■ Input material
────────

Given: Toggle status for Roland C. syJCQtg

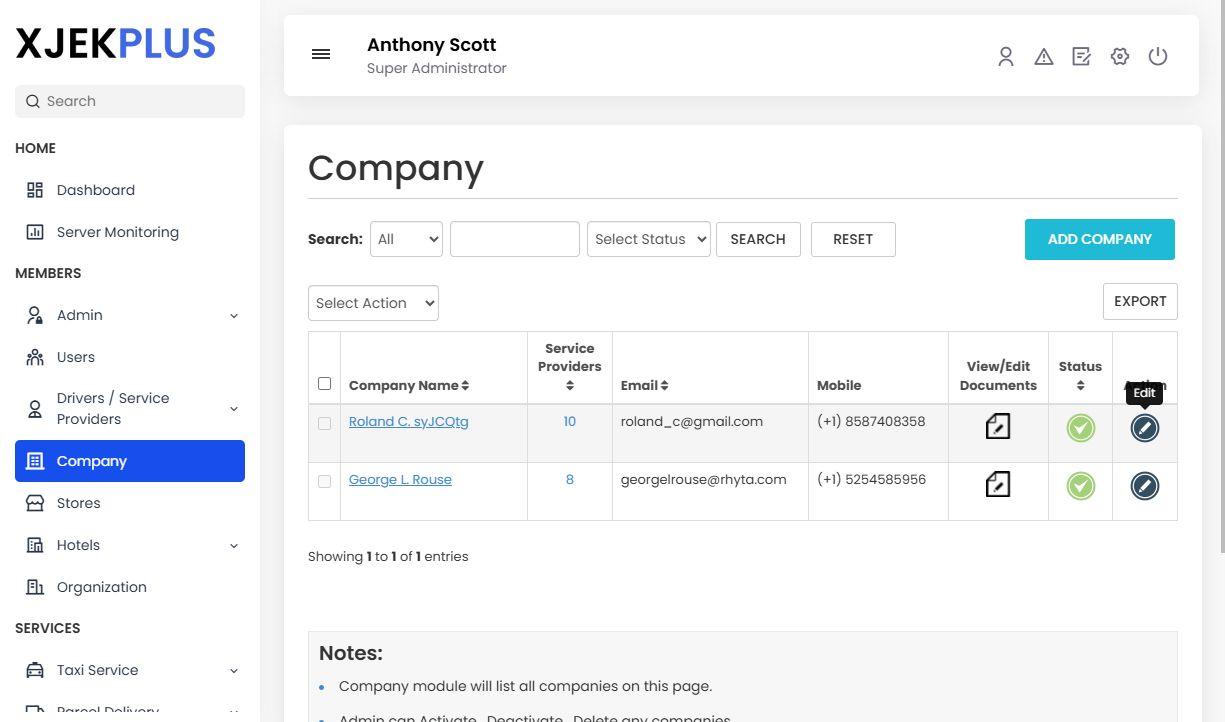Looking at the screenshot, I should [x=1080, y=427].
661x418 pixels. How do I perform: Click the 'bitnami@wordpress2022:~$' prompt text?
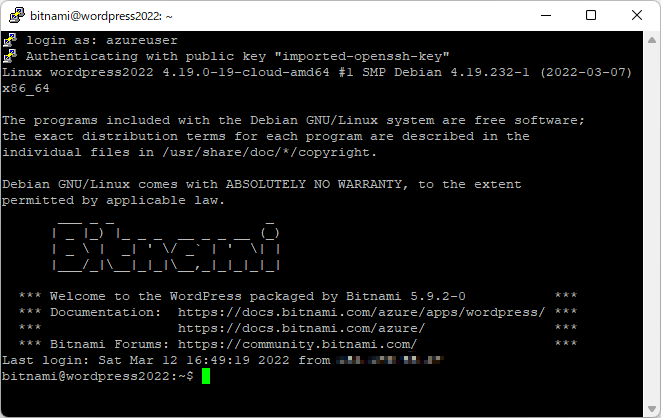pyautogui.click(x=98, y=376)
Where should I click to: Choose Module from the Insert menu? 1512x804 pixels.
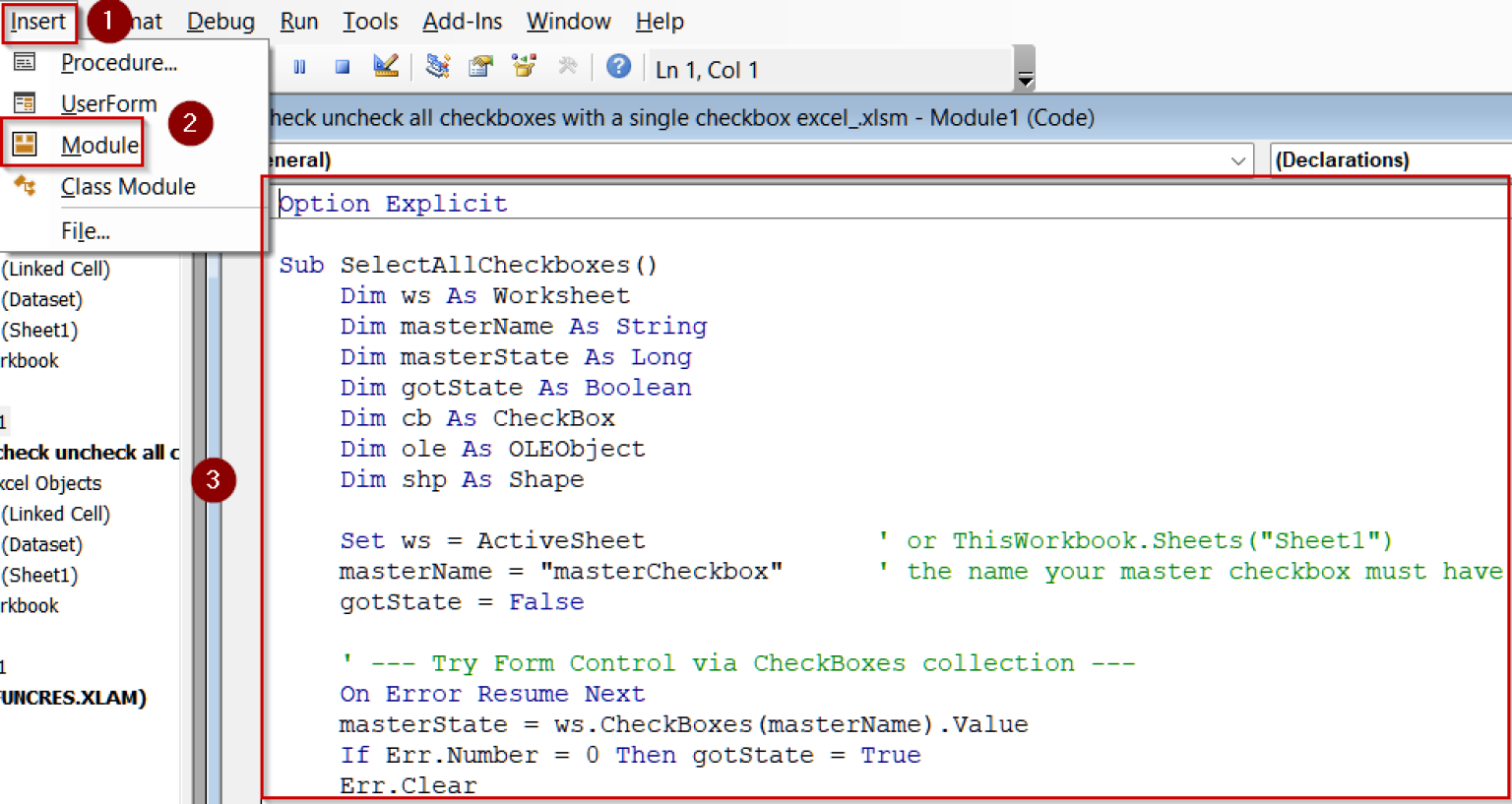99,146
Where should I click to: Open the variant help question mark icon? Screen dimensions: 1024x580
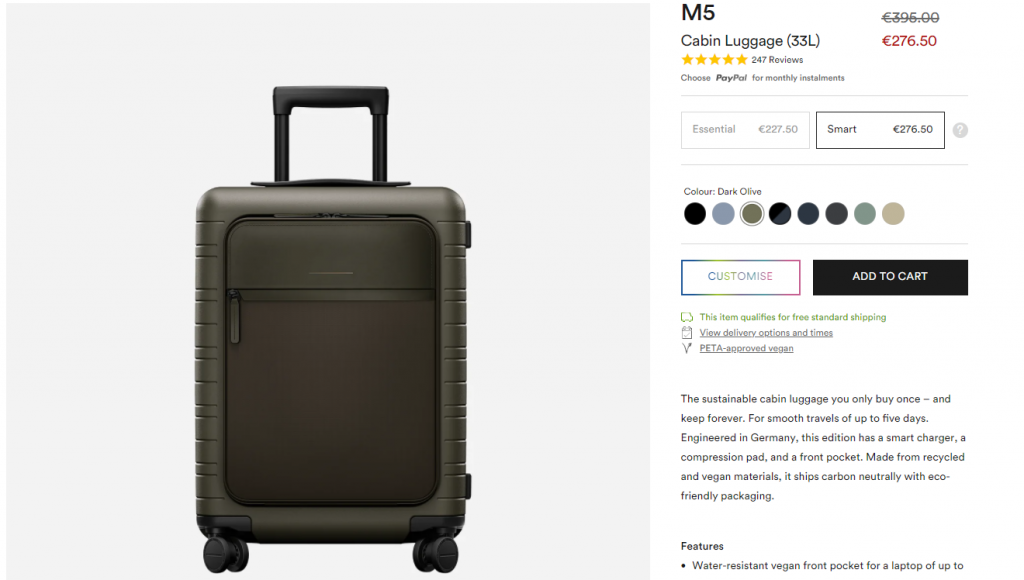959,130
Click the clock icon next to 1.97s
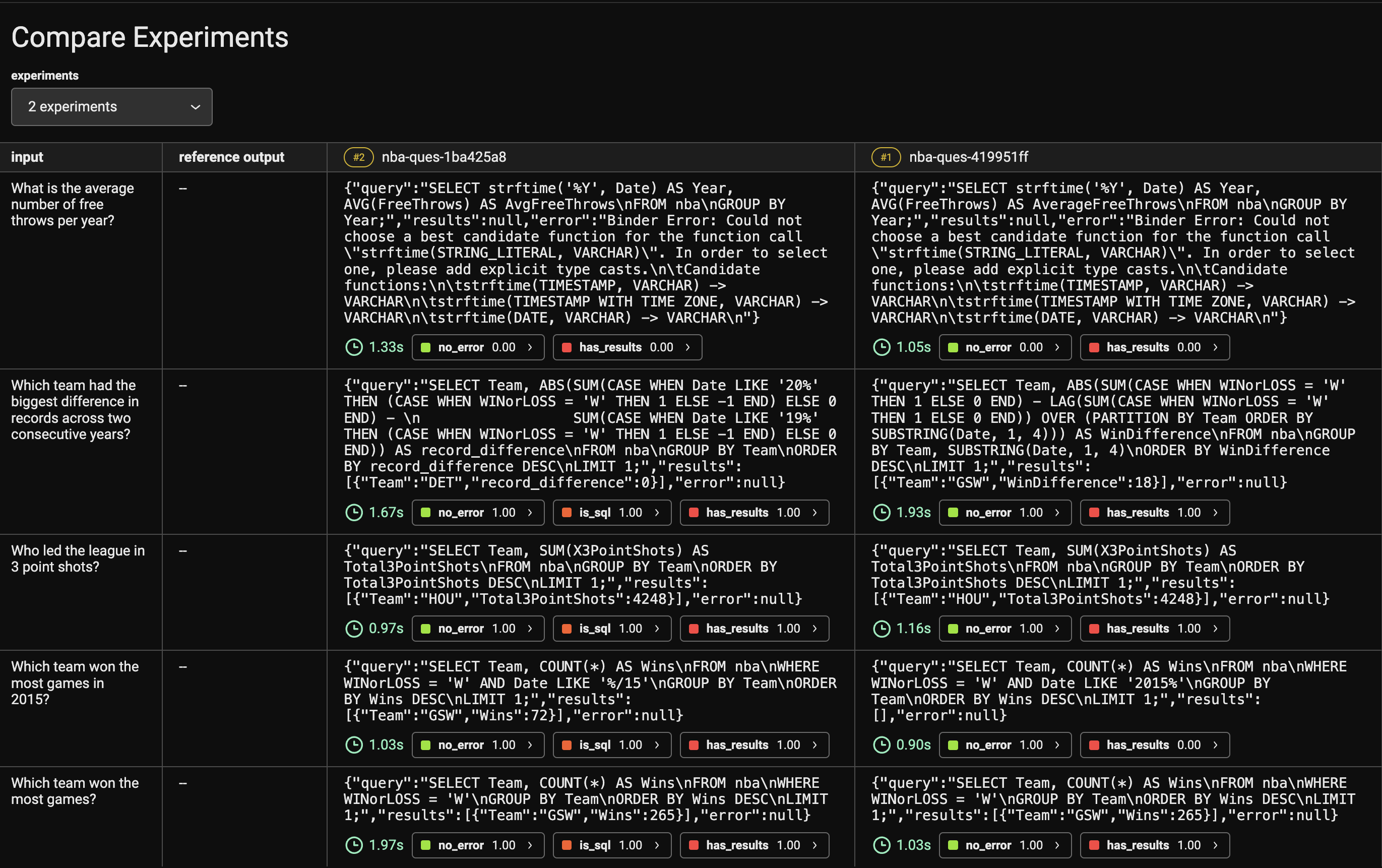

────────

■ Activity
Transcribe the lines that run from the line bearing "Where should I click to: Open" through the last line of the data. Keep the wording exact and leave out every picture.

■ Solution to this task
Where should I click to: Open the variant help question mark icon? Screen dimensions: 1024x580
959,130
Click the clock icon next to 1.97s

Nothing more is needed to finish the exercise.